In the data below, which lines hold "Beige"? Copy every one.

═══ Records for the exercise ═══

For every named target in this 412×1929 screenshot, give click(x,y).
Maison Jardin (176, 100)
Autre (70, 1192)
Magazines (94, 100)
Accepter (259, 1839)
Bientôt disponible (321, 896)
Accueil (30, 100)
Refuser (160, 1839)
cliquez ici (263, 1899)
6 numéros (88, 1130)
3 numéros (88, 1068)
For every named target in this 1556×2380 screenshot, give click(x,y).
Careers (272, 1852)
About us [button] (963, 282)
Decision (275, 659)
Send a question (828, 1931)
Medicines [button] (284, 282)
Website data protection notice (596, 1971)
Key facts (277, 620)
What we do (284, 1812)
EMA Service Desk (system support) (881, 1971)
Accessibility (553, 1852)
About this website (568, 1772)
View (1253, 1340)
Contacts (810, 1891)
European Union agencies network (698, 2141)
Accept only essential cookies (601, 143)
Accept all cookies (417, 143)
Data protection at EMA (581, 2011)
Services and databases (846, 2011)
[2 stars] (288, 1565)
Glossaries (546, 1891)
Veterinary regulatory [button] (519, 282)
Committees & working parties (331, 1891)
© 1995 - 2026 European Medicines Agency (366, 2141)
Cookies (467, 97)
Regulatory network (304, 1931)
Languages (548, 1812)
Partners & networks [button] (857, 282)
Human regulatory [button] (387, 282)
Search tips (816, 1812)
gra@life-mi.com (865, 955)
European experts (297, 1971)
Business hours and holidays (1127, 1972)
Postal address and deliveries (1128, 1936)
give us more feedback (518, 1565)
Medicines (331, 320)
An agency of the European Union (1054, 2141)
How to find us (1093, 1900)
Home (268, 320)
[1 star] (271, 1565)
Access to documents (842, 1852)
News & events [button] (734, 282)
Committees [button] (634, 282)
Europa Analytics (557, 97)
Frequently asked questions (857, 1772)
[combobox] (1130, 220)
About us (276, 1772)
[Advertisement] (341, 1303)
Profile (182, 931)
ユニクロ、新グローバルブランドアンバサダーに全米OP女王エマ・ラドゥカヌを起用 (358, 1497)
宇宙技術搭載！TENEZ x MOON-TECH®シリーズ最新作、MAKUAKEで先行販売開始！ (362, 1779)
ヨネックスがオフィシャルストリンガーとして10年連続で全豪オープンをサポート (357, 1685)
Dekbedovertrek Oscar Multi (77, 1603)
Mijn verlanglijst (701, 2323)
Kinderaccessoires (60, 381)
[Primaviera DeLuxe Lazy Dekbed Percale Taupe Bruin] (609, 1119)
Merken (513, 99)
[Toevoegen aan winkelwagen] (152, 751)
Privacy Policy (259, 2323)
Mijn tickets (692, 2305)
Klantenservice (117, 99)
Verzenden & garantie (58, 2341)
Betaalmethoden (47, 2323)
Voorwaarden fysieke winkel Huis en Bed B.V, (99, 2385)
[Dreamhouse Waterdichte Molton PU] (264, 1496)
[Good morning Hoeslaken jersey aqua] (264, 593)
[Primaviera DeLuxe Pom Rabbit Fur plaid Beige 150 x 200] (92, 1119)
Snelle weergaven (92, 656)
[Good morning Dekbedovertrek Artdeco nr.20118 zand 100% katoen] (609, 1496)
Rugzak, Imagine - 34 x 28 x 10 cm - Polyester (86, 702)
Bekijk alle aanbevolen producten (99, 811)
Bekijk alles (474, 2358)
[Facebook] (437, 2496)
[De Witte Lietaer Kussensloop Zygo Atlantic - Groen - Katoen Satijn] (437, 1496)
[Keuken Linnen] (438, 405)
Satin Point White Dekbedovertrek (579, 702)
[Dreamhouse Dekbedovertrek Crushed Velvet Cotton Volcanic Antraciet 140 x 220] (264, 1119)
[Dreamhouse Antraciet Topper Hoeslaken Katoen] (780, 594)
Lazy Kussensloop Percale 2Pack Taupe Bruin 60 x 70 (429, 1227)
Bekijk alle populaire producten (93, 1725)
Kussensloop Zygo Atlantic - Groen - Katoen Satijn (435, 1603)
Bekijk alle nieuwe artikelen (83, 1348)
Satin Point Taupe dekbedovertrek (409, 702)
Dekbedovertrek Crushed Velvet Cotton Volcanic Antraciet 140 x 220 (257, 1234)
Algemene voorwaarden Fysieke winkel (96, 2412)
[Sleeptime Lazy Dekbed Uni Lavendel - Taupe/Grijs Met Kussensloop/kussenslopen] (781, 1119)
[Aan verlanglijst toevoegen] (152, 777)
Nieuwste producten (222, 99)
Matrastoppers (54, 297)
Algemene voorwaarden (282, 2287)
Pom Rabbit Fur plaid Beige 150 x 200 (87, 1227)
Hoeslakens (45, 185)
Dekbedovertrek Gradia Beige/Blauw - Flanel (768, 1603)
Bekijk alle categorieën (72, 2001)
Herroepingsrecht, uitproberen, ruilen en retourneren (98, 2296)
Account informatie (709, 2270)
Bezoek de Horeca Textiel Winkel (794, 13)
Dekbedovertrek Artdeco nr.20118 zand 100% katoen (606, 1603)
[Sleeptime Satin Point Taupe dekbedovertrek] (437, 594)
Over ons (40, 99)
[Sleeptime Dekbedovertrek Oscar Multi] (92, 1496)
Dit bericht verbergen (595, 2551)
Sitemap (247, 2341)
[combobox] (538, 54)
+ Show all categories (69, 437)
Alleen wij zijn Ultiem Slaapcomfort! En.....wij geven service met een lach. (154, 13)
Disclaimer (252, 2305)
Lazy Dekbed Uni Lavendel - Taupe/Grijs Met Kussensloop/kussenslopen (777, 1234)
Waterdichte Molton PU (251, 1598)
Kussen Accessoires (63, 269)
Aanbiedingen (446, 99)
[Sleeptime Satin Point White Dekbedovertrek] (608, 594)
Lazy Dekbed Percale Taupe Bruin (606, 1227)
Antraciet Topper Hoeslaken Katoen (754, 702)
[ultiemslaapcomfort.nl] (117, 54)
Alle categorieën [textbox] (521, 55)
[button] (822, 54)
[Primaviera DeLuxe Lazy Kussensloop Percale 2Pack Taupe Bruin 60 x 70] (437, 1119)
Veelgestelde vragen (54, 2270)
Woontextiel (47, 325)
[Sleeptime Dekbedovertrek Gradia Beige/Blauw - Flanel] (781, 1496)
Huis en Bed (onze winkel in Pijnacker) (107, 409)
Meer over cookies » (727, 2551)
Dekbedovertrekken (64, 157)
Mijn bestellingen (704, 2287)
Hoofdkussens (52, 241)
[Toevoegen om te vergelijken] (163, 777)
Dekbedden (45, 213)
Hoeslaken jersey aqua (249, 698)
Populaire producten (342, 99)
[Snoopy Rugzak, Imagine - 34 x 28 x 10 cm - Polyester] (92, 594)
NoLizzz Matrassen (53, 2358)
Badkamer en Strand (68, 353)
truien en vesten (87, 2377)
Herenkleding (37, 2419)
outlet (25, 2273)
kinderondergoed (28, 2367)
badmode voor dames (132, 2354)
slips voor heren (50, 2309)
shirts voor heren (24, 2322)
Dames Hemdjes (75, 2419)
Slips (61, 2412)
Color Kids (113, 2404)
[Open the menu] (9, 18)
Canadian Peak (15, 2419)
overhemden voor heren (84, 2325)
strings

═══

Response for this exercise:
[Primaviera DeLuxe Pom Rabbit Fur plaid Beige 150 x 200] (92, 1119)
Pom Rabbit Fur plaid Beige 150 x 200 (87, 1227)
Dekbedovertrek Gradia Beige/Blauw - Flanel (768, 1603)
[Sleeptime Dekbedovertrek Gradia Beige/Blauw - Flanel] (781, 1496)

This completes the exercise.